**Problem to work on**
Output all records verbatim.
------ Source data ------
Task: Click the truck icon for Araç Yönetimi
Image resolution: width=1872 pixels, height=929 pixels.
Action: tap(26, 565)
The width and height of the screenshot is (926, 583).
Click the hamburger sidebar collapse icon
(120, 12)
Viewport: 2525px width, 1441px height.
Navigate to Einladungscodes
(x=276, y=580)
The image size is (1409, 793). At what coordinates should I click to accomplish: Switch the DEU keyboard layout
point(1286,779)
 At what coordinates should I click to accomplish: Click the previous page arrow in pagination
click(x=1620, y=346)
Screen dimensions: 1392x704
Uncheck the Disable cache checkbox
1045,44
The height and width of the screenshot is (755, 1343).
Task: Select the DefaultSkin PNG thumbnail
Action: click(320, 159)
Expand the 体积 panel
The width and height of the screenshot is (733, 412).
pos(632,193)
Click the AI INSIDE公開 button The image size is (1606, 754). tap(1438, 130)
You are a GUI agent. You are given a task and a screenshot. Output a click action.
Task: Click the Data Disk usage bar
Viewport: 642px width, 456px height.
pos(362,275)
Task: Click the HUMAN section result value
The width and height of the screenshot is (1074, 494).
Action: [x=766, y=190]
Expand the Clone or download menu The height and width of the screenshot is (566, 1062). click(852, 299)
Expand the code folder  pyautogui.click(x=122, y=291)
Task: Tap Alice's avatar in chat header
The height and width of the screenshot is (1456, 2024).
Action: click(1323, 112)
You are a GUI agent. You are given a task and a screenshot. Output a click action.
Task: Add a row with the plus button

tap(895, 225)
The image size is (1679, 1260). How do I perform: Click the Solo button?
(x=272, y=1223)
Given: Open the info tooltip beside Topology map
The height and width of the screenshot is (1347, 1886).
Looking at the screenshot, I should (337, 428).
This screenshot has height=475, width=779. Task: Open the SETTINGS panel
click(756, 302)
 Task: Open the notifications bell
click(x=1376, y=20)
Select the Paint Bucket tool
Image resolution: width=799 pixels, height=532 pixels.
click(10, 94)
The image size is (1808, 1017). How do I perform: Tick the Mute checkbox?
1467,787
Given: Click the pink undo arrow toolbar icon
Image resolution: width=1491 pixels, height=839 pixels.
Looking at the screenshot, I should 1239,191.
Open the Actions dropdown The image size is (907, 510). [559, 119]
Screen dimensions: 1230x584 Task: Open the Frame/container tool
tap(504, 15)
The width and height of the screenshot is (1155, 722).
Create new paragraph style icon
------
**Solution to this exercise**
Task: Click the truck icon for Araç Yönetimi
Image resolution: width=1872 pixels, height=929 pixels.
Action: tap(26, 565)
The width and height of the screenshot is (926, 583).
Click the hamburger sidebar collapse icon
(120, 12)
Viewport: 2525px width, 1441px height.
Navigate to Einladungscodes
(x=276, y=580)
The image size is (1409, 793). At what coordinates should I click to accomplish: Switch the DEU keyboard layout
point(1286,779)
 At what coordinates should I click to accomplish: Click the previous page arrow in pagination
click(x=1620, y=346)
Screen dimensions: 1392x704
Uncheck the Disable cache checkbox
1045,44
The height and width of the screenshot is (755, 1343).
Task: Select the DefaultSkin PNG thumbnail
Action: click(320, 159)
Expand the 体积 panel
The width and height of the screenshot is (733, 412).
pos(632,193)
Click the AI INSIDE公開 button The image size is (1606, 754). tap(1438, 130)
You are a GUI agent. You are given a task and a screenshot. Output a click action.
Task: Click the Data Disk usage bar
Viewport: 642px width, 456px height.
pos(362,275)
Task: Click the HUMAN section result value
The width and height of the screenshot is (1074, 494).
Action: [x=766, y=190]
Expand the Clone or download menu The height and width of the screenshot is (566, 1062). click(852, 299)
Expand the code folder  pyautogui.click(x=122, y=291)
Task: Tap Alice's avatar in chat header
The height and width of the screenshot is (1456, 2024).
Action: click(1323, 112)
You are a GUI agent. You are given a task and a screenshot. Output a click action.
Task: Add a row with the plus button

tap(895, 225)
The image size is (1679, 1260). How do I perform: Click the Solo button?
(x=272, y=1223)
Given: Open the info tooltip beside Topology map
The height and width of the screenshot is (1347, 1886).
Looking at the screenshot, I should (337, 428).
This screenshot has height=475, width=779. Task: Open the SETTINGS panel
click(756, 302)
 Task: Open the notifications bell
click(x=1376, y=20)
Select the Paint Bucket tool
Image resolution: width=799 pixels, height=532 pixels.
click(10, 94)
The image size is (1808, 1017). How do I perform: Tick the Mute checkbox?
1467,787
Given: Click the pink undo arrow toolbar icon
Image resolution: width=1491 pixels, height=839 pixels.
Looking at the screenshot, I should 1239,191.
Open the Actions dropdown The image size is (907, 510). [559, 119]
Screen dimensions: 1230x584 Task: Open the Frame/container tool
tap(504, 15)
The width and height of the screenshot is (1155, 722).
Create new paragraph style icon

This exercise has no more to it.